Text provided start
This is a great article by Angela that puts together coherent and wonderful thoughts about the pacing of a session or campaign. It’s a worthwhile read for a GM at any level or experience.

Touchstones Of Unification Pt 2 – Concepts

I linked to Mike’s article on themes last week. This week he tackles concepts, and he does a great job at drilling down into the details. Concepts are awesome and they get even more powerful when they link together. I remember a campaign I was running with a theme and each adventure’s or encounter’s concept supported that theme. Then I screwed up. I had a purchased adventure that was weird and cool and wonderfully written and the perfect level for the PCs at the moment. I ran the module “as is” and didn’t link it into the rest of the theme. Oops. It took three sessions in our weekly game to get in and out of the module. The last two sessions, the players were asking each other (but not me) what this has to do with the overarching campaign. I’m glad they didn’t ask me because I didn’t have a good answer. The moral of the story is to not do this. Had I modified the backstory or even a few key NPCs to tie them into the rest of the campaign, it would have worked well. As it stands, those three weeks were a flop and nothing more than a way for the PCs to gain XP and treasure.
Text provided end
Entries provided start
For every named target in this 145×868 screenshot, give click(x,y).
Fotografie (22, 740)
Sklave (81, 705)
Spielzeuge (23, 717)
Entries provided end
Entries provided start
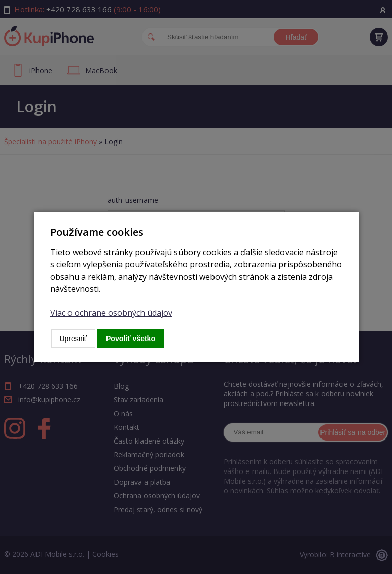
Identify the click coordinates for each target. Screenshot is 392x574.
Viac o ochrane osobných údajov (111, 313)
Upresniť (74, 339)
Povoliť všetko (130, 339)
Entries provided end
— Problem statement —
Please decide whether each statement below agrees with the passage about running campaigns, giving yes or no and quoting the exact words that settle it.
1. Getting into and out of the purchased adventure took three sessions of the weekly game.
2. The players asked the writer directly how the module tied into the overarching campaign.
3. Angela's article deals with the pacing of a session or campaign.
Rely only on the passage about running campaigns for what comes next.

— The solution —
1. Yes: "It took three sessions in our weekly game to get in and out of the module."
2. No: "the players were asking each other (but not me) what this has to do with the overarching campaign."
3. Yes: "puts together coherent and wonderful thoughts about the pacing of a session or campaign."